In a statement, Warren said the safety of personnel and inmates is of the utmost importance but did not elaborate.
The sheriff also justified the raise, saying that while Hunter’s initial duties included being at the state Capitol during the legislative session, his role has expanded to include assisting with the budget process and representing Warren on various committees and at public events.
“Having served as a Cobb Commissioner, Director Hunter brings a clear view of the county budget process and has been instrumental in helping to streamline the communication between the county and the sheriff,” the statement said.
Hunter served less than a year as the West Cobb commissioner before resigning his seat in April, 2000 to run for chairman. He withdrew from that race after six weeks. Since then, he has become well known at the statehouse as a lobbyist for healthcare companies and utilities, among others.
Terry Norris, executive director of the Georgia Sheriffs Association, said it’s not unusual for departments to have a public affairs or government liaison whose job can include lobbying.
“If people are attempting to change laws, with good intentions, that’s going to have a vast impact on the cost and deliverables of the sheriff’s office,” he said. “We have to speak up about that.”
Hunter was first hired by Sheriff Warren as a part-time analyst in January, 2018 for $30 an hour. Last summer, Warren converted a lieutenant colonel position to a new civilian position called the director of legislative and governmental affairs and hired Hunter.
The job came with a $75,016 salary and a take-home car, for which taxpayers have reimbursed Hunter $1,366 for fuel to date. There is no evidence the job was ever posted publicly or anyone else applied.
Then, early this year, Warren asked the county to reclassify Hunter’s job from an appointed position with a set salary range to an appointed position with no salary range, and to boost his pay.
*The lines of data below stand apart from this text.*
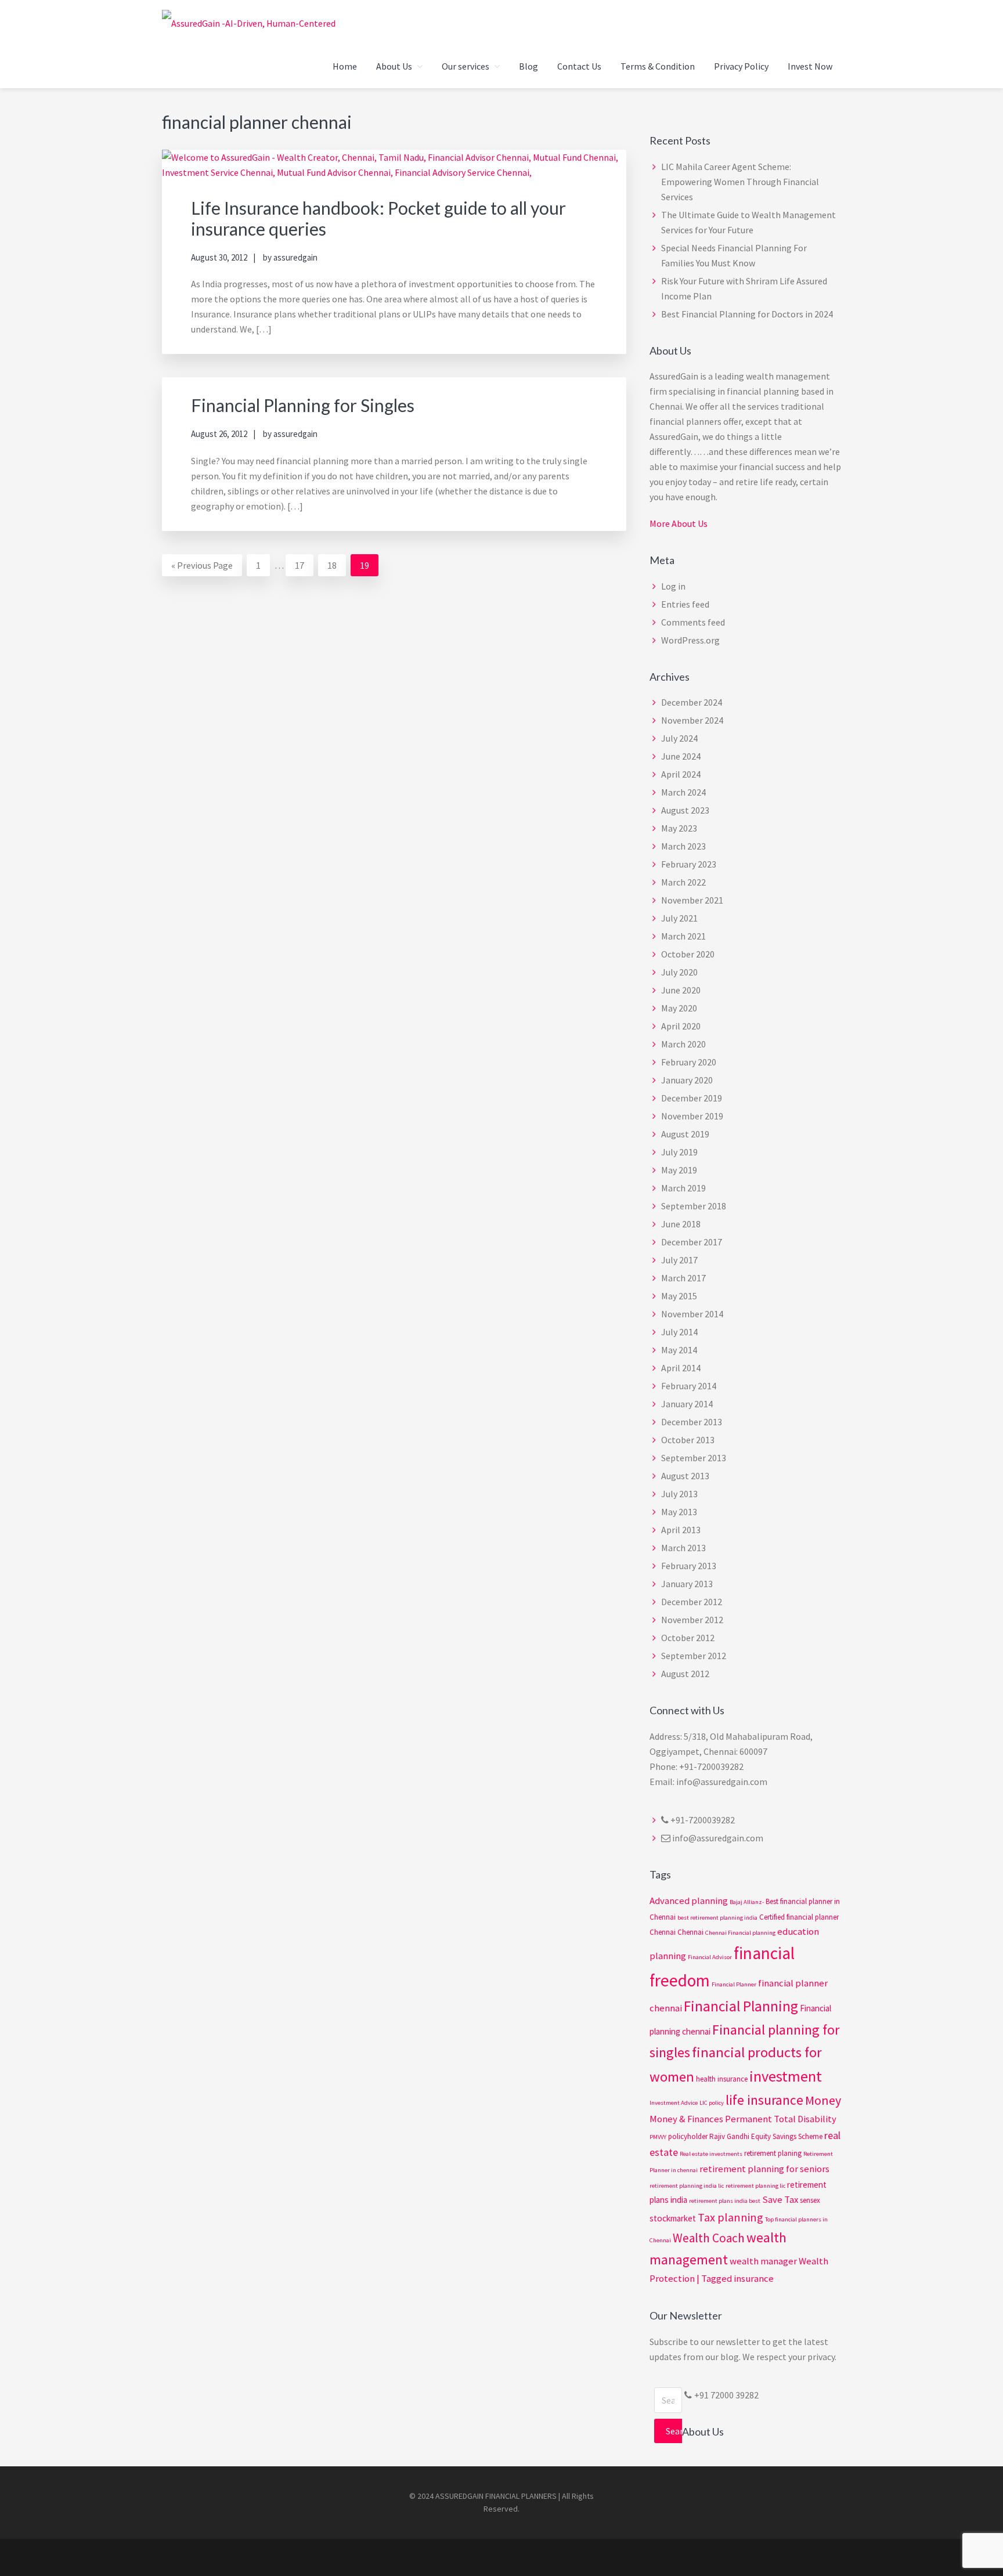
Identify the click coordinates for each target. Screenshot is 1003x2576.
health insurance (722, 2079)
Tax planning (730, 2217)
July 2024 (679, 738)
Hunter’s raise was personally approved by County Manager Rob Hosack, emails show.
Two months later, Hosack brought forward a motion to grant one-time, $1,475 bonuses to public safety employees as a first step toward addressing their grievances.
“The money that’s being appropriated from the general fund tonight for the payment to the sheriff’s personnel is due solely to the increased costs that are really out of control of the Sheriff’s Office, such as the extra overtime, the unknown inmate medical expenses,” Hosack told the commission, which unanimously approved the payments.
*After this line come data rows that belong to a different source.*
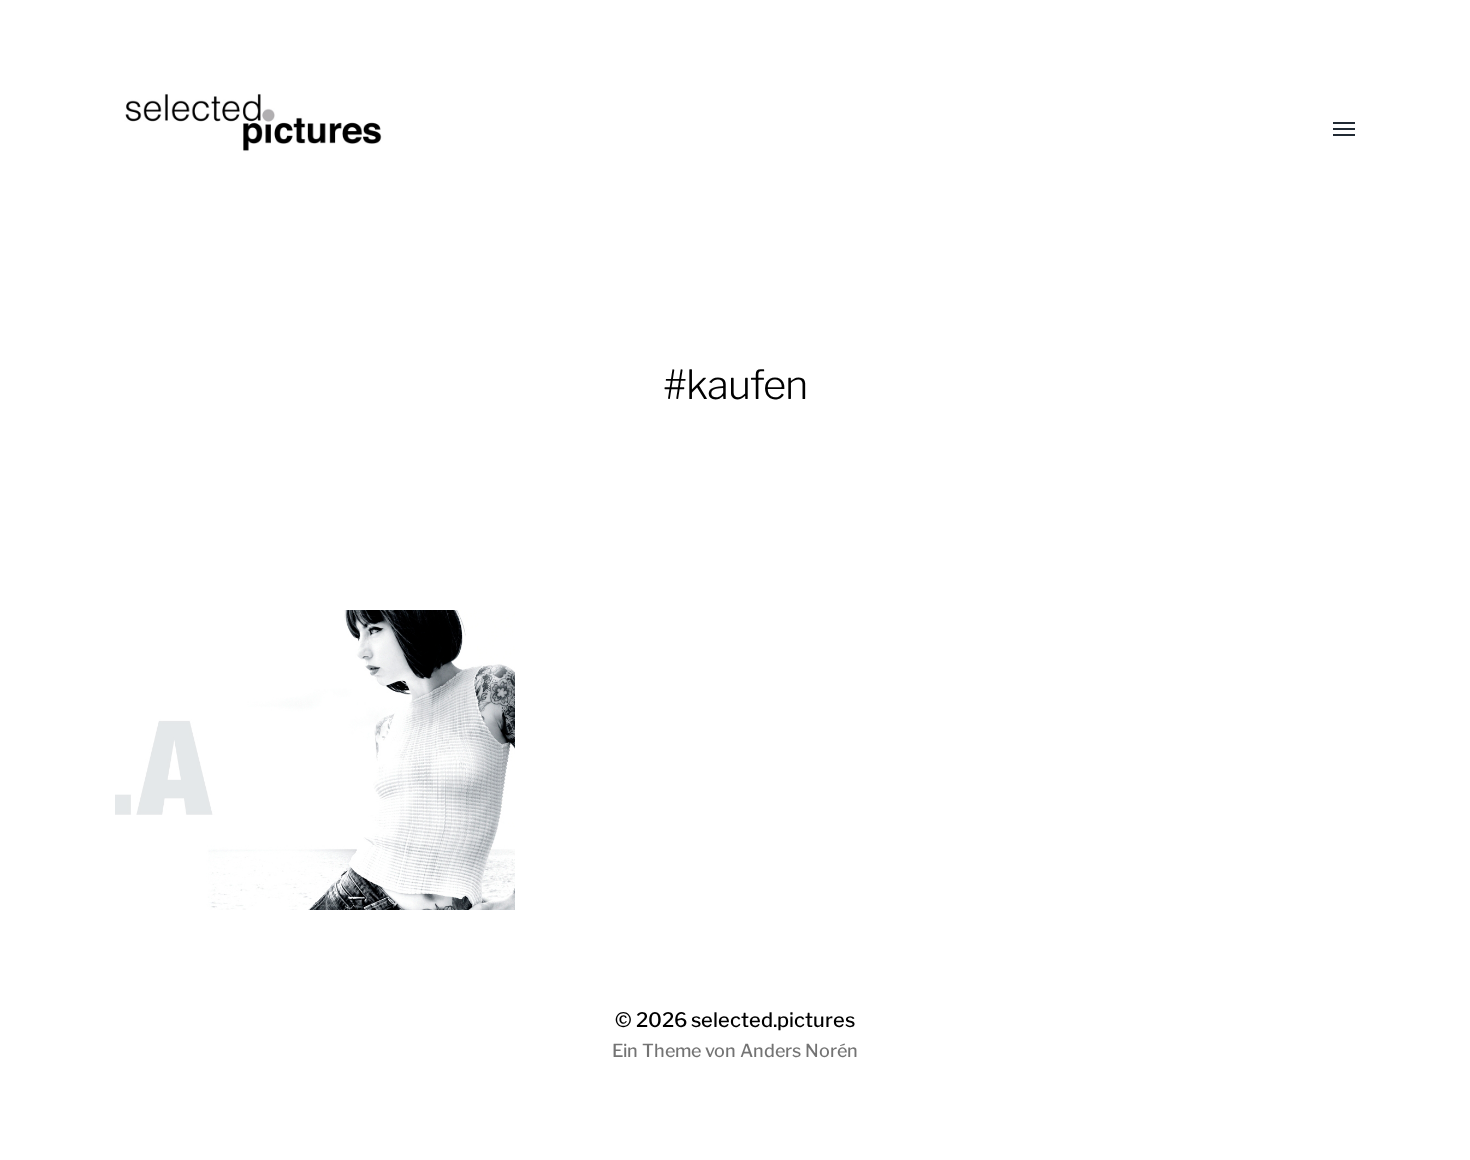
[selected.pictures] (695, 130)
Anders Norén (799, 1050)
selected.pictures (773, 1020)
Recently, Hosack said that Hunter’s raise and take-home vehicle were examples of spending that was well within the sheriff’s control. He said although he had the authority to reject the sheriff’s request for Hunter’s raise, he did not feel he could say no.
“If the sheriff is comfortable with it I feel like it wouldn’t be proper for me to question whether or not they’re using good judgment,” Hosack said. “I don’t know if it would be wise for me to question an elected official.”
He added that the change did not impact the overall budget for the Sheriff’s Office, which was increased by $10 million to $85 million in 2019.
Chairman Mike Boyce said through a spokesman that he was travelling and unable to comment.